WHAT YOU WILL DO
Switch every "screenshot" to "image" throughout the items below and write them out again otherwise unchanged. Leave the pictures out.

[Entries taken from a collection]
-- Opening Marker --
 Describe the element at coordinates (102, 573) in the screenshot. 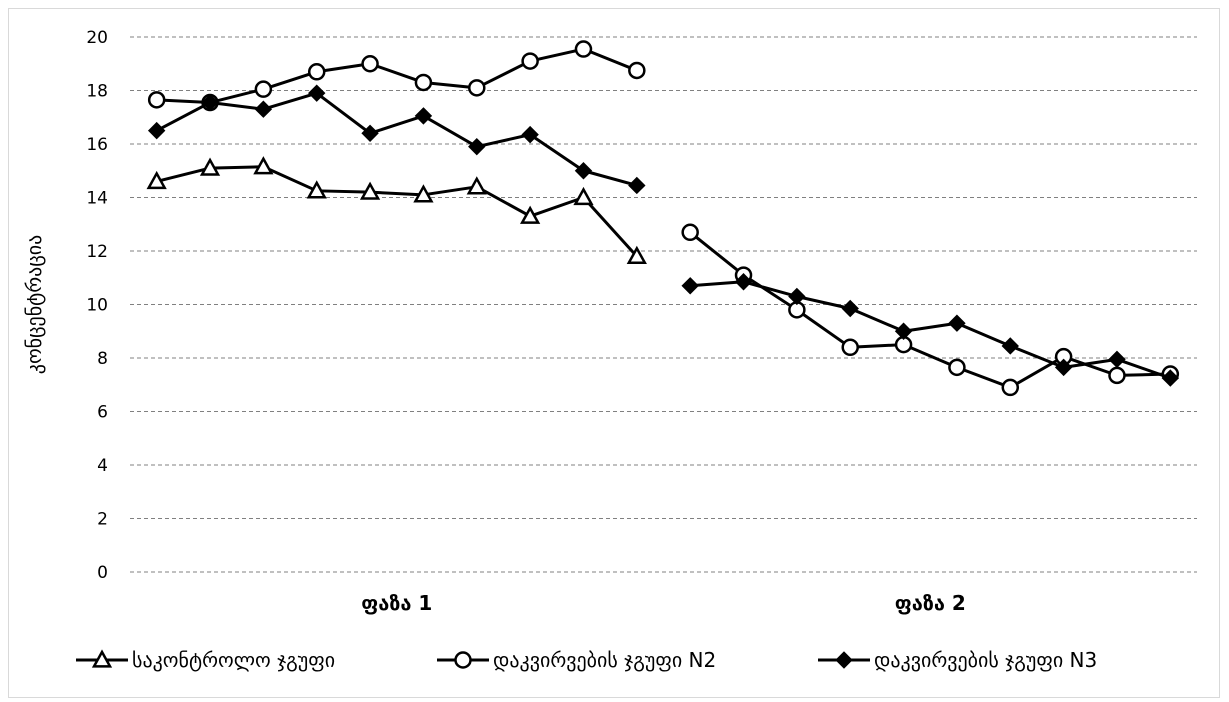

I see `y-tick-label: 0` at that location.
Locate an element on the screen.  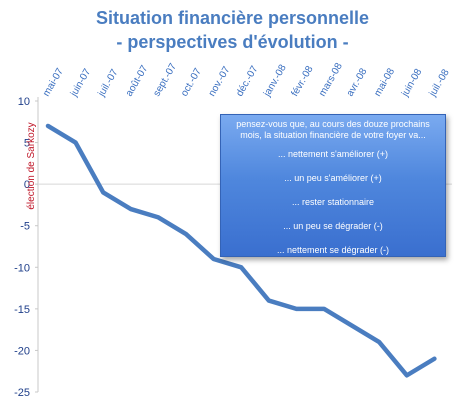
x-tick-label: oct.-07 is located at coordinates (192, 82).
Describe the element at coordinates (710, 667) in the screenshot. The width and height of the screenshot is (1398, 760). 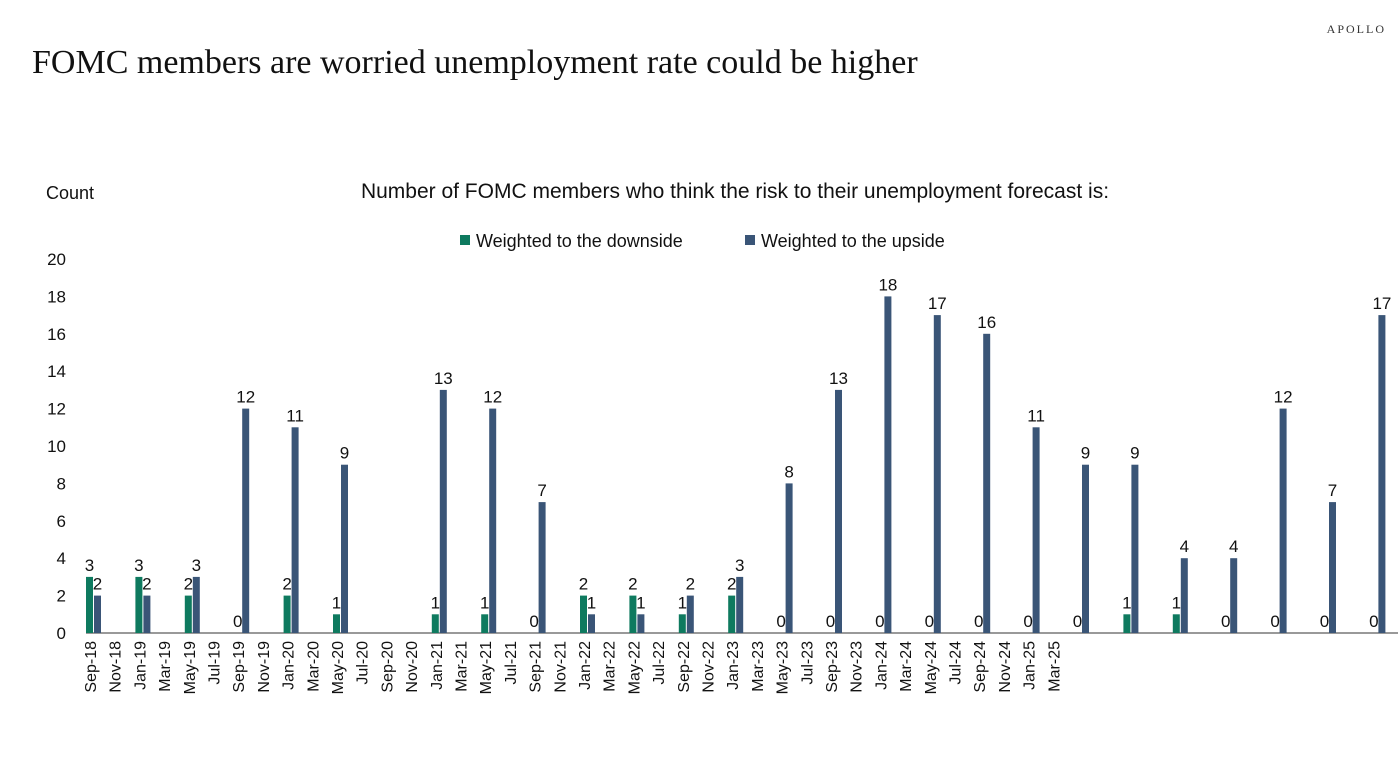
I see `x-tick-label: Nov-22` at that location.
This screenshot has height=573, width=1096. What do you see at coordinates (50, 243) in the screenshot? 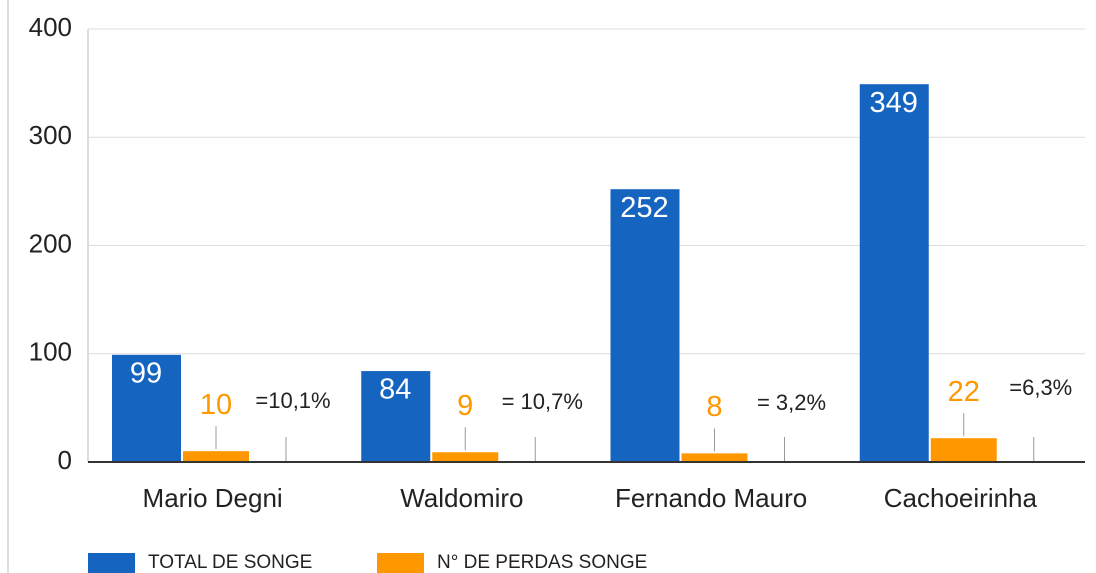
I see `y-tick-label: 200` at bounding box center [50, 243].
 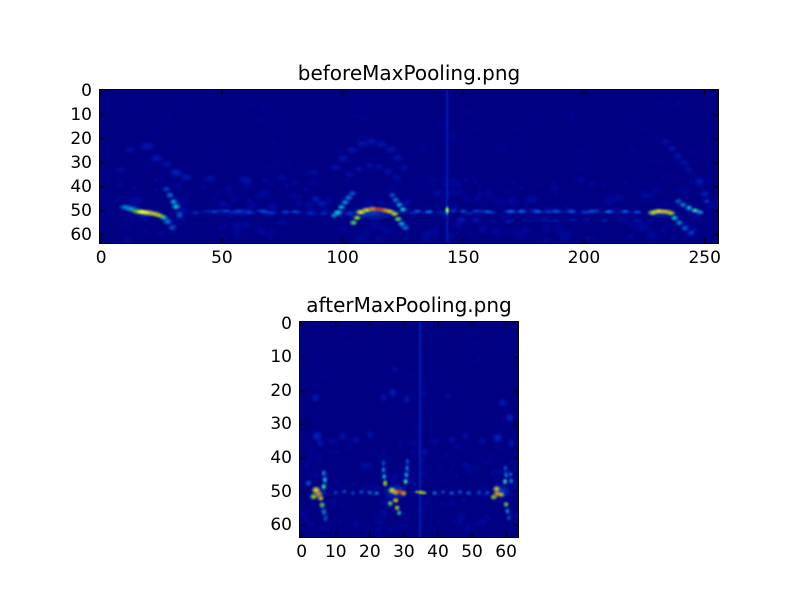 I want to click on x-tick-label: 150, so click(x=464, y=258).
-- Closing Marker --
PROBLEM SOLUTION
 Describe the element at coordinates (102, 573) in the image. 

I see `y-tick-label: 0` at that location.
Locate an element on the screen.  
x-tick-label: oct.-07 is located at coordinates (192, 82).
Describe the element at coordinates (710, 667) in the image. The width and height of the image is (1398, 760). 
I see `x-tick-label: Nov-22` at that location.
This image has height=573, width=1096. What do you see at coordinates (50, 243) in the image? 
I see `y-tick-label: 200` at bounding box center [50, 243].
  I want to click on x-tick-label: 150, so click(x=464, y=258).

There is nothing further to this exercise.